GIVEN PASSAGE section start

Appreciate the followup!!!

There were a few tells of AI based on my use of AI for personal projects, especially the end section where it says "what I tried that didn't work", I've seen Claude put sections like that in the documentation.

Big thanks for linking the datasets. Here's my results from ZPAQ (max effort):

./zpaq.exe add archive.zpaq nyc_taxi_dataset_100mb_slice.txt -m5

Time: 218 seconds

Final size: 9.57MB

./zpaq.exe add archive.zpaq enwik_9_slice_100mb.txt -m5

Time: 199 seconds

Final size: 20.46MB

So, your approach is comparable to ZPAQ for the wiki dataset and achieves a better compression ratio than ZPAQ with the taxi dataset. Cool!

GIVEN PASSAGE section end

> _STUDY QUESTIONS_
1) Answer these from the forum reply about ZPAQ:
(a) Which section did the poster single out as a sign of AI use?
(b) How many seconds did ZPAQ take on the taxi dataset slice?
(c) What final size did ZPAQ reach on the wiki dataset slice?
2) According to the forum reply about ZPAQ, why did the poster suspect AI was involved? Answer in one to three sentences.
3) Extend the forum reply about ZPAQ from where it stops.
The entries that follow have nothing to do with the forum reply about ZPAQ.

DATASET CONTENT section start

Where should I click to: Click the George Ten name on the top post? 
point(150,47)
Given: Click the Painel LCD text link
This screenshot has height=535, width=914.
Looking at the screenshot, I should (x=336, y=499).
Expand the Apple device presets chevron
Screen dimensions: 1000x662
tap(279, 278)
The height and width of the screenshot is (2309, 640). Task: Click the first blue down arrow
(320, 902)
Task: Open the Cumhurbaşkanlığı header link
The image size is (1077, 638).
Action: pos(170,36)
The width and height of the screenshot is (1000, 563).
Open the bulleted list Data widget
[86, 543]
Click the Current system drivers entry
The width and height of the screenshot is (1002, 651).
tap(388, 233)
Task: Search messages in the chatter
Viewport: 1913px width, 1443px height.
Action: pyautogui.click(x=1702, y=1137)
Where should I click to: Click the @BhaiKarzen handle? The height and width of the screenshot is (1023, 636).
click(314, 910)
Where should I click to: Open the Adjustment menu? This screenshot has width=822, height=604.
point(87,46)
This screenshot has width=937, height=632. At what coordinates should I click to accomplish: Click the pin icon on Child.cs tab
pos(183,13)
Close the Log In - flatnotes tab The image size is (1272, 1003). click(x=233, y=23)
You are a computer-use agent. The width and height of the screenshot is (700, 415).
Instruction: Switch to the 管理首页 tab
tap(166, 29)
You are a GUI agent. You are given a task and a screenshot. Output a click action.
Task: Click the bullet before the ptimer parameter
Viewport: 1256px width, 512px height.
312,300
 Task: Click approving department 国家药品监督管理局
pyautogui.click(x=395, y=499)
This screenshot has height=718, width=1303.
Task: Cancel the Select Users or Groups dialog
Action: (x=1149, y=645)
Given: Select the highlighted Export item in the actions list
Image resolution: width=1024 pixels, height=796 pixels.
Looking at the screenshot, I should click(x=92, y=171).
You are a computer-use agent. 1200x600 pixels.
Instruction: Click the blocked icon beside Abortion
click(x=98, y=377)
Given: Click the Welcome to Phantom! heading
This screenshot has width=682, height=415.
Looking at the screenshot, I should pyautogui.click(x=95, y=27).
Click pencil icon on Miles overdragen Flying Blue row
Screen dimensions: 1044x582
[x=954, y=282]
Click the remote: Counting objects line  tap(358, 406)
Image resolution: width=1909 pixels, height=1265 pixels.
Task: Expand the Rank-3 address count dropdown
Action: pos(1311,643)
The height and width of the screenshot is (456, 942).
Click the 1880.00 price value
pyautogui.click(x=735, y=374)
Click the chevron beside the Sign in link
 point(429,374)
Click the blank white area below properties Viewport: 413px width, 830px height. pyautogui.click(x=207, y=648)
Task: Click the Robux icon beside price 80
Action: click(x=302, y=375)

DATASET CONTENT section end

> _EXERCISE RESULTS_
1)
(a) The end section titled "what I tried that didn't work."
(b) 218 seconds.
(c) 20.46MB.

2) The poster recognized tells from their own use of AI on personal projects. In particular, the end section "what I tried that didn't work" resembled sections they had seen Claude add to documentation.

3)
Bit of a tangent but if you're curious there's an interesting writeup from a few years back that compares lossless text compression algorithms at various effort levels (speed vs compression ratio). I read it recently which prompted all of my questions

https://giannirosato.com/blog/post/lossless-data-comp/

Ohh that "what I tried that didn't work" was a section that I specifically wrote myself (and then polished with AI) because I wanted to document what are the different approaches I tried to compress more but failed.

Also thanks for the reference looks like a interesting read.